The American Academy of Pediatrics urged doctors and paediatricians to test and screen every patient for malnutrition properly. And in cases where the patient is found positive, proper guidance and support must be provided.

Parents should also be referred to an institution that can give proper food and health care to their children as the U.S. have different agencies that can support them. One good example of such agencies is SNAP or Supplemental Nutrition Assistance Program, which offers assistance to a lot of deserving patients, mostly poor families that are unable to provide the basic needs and food for their children.

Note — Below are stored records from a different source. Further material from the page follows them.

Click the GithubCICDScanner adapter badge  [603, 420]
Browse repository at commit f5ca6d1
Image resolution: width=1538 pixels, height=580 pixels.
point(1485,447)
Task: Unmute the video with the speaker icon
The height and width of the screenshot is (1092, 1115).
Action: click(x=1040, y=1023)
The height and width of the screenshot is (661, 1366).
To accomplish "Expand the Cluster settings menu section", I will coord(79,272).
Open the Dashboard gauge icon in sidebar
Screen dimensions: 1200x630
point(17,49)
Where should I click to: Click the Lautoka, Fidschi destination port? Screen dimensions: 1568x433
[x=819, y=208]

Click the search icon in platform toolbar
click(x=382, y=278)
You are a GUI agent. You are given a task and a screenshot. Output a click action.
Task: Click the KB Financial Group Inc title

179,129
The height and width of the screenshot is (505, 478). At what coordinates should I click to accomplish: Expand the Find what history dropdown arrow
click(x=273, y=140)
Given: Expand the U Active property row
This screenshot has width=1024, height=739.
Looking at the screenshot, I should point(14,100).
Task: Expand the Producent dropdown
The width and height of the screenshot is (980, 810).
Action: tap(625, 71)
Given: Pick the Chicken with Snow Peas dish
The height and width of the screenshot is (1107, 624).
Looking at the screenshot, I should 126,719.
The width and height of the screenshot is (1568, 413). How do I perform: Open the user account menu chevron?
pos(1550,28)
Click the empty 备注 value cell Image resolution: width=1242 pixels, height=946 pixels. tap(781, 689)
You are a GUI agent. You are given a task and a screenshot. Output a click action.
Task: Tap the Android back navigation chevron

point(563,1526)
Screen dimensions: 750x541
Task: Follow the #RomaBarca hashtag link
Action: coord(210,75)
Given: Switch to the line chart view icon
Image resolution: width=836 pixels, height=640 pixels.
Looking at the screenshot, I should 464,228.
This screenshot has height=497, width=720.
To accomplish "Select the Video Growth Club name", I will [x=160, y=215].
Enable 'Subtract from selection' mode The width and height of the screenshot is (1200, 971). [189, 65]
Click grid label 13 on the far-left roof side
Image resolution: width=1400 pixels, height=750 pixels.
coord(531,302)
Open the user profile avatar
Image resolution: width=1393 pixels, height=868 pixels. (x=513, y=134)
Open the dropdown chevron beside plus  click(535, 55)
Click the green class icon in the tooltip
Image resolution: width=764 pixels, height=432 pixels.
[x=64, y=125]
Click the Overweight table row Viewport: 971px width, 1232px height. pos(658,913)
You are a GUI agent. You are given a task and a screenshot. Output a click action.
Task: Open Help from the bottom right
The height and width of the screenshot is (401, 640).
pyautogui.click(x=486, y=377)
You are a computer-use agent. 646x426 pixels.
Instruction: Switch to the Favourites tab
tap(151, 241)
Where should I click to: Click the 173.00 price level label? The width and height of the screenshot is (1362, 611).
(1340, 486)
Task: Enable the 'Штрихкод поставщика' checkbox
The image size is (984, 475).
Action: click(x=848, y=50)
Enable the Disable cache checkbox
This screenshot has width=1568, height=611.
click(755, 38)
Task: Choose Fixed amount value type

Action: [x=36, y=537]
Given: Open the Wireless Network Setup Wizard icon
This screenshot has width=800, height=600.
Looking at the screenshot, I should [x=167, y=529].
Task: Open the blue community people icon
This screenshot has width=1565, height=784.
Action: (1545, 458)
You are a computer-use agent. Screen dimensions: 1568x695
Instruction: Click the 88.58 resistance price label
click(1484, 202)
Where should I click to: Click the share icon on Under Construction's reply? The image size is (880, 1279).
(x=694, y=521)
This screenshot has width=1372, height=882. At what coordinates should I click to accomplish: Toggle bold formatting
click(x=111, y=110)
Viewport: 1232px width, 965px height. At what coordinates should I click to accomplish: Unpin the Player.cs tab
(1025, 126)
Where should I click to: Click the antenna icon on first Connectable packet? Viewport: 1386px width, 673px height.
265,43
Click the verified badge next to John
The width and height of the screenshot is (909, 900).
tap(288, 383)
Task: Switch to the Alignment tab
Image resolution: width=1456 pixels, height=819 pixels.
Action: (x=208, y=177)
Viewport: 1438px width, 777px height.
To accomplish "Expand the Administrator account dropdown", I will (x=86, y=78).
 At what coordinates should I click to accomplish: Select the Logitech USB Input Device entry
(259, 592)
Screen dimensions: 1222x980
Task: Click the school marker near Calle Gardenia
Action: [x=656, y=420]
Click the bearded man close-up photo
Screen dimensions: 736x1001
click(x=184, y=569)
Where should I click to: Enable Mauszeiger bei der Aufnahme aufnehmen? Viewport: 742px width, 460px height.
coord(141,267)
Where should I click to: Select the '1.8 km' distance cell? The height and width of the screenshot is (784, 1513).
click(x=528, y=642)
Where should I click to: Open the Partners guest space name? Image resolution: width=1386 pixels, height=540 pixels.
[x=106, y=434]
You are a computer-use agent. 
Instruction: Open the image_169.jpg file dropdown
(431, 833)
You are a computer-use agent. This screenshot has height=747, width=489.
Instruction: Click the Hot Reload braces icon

SNAP also provides community assistance and promotes economic benefits in every community under its foundation. The agency is not a standalone organization, it is made up of a lot of agencies that focuses on helping in the eradication of malnutrition in the country.

AAP reported that more than 15 million American children live in hunger. "The health effects of hunger on children are pervasive and long-lasting," Dr. Sarah Jane Schwarzenberg co-author of the new policy written for  the American Academy of Pediatrics said. "Which is why our new policy urges pediatricians to take action in and outside of the clinic to conquer food insecurity and promote child health." 

The report shows that children living in hunger are more prone to diseases. And in the case of adolescent boys the risk is high in getting lower bone density. Not only are they physically weak, but their mental and emotional health is also in jeopardy due to the lack of nutritional intake.

The policy was announced and publish last Oct. 23 in the journal Pediatrics.